Stories have the power to shape tribes, towns, countries, empires and even species, as explained well in Yuval Noah Harari's book, 'Sapiens'. In the first few chapters in the book, Harari explains the rise of Homo Sapiens over the other Homo species as they developed the unique ability to tell unifying stories...myths.

What does he mean by myths? We (as members of the Homo Sapiens species) can create and comprehend complex stories that are not rooted in the physical world around us. Stories of spirits, Gods, heroes, right and wrong. And Homo Sapienswere able to gather around these unifying stories, myths or narratives, in much greater numbers than their other Homo relatives. And this the reason why we are here today.

So storytelling is a fundamental part of what it means to be human, and it was so right from our evolutionary beginnings. And we continued to do this throughout history and continue to do this to this very day. To tell stories is to be human,

and the stories we tell ourselves determine what kind of humans we will be.

"To tell stories is to be human, and the stories we tell ourselves determine what kind of humans we will be."

The counter narrative

What then, is a counter narrative? Simply put, it’s a different story. It’s a different narrative that that challenges the dominant narrative or narratives being told at the time.

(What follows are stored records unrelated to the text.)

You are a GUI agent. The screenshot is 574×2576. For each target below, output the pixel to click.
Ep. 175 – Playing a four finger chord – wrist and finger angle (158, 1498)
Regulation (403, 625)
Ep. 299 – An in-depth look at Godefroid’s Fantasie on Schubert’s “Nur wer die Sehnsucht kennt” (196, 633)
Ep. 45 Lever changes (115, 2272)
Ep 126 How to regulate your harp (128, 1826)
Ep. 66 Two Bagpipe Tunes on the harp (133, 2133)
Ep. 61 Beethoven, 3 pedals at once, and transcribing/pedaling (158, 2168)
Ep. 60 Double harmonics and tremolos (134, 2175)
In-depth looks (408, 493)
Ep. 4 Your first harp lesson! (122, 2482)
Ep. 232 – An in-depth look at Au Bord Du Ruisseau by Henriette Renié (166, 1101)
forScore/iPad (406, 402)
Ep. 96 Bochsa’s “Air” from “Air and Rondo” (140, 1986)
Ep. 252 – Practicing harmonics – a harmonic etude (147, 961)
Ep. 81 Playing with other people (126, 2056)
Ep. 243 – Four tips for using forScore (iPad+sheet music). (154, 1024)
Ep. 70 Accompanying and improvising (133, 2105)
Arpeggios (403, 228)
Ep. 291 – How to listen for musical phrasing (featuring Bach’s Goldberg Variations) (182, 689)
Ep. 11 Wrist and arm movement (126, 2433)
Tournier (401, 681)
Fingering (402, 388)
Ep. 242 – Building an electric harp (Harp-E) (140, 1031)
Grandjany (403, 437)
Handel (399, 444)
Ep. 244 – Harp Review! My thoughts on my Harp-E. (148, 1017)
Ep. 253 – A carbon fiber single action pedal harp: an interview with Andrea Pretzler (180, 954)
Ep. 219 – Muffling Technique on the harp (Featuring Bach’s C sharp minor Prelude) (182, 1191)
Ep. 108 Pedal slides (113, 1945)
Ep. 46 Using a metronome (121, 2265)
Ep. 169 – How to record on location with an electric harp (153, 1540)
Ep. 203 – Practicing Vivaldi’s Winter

As I mentioned before, narratives (stories, myths) are not rooted in the physical world around us. Just because a narrative is the dominant one held by the majority does not mean it is true for you (or true, full stop). It definitely does not mean it has a positive influence on your life. (Side note: as a coach, I'm much less interested in debates about truth and much more in how narratives impact individuals.) And if a narrative is unhealthy, or becomes unhealthy, we may need to seek out a better counter-narrative.

Throughout history we see many examples of such counter-narratives being told in the face of a dominant narrative. Such counter-narratives gave rise to democracy, the abolition of slavery, the civil rights movement, and the ideas such as non-violence.

Major narratives of today

As ever, there are many narratives being told to us right now. In a series of blog posts, I want to share with you four major narratives that had and continue to have a negative hold on my life and on the lives of those around me - clients, colleagues and friends. These are: perfection, consumption, results as a measure of success, and death as the end.

I hope to also explore together what better story - what counter narrative - we might want to consider instead.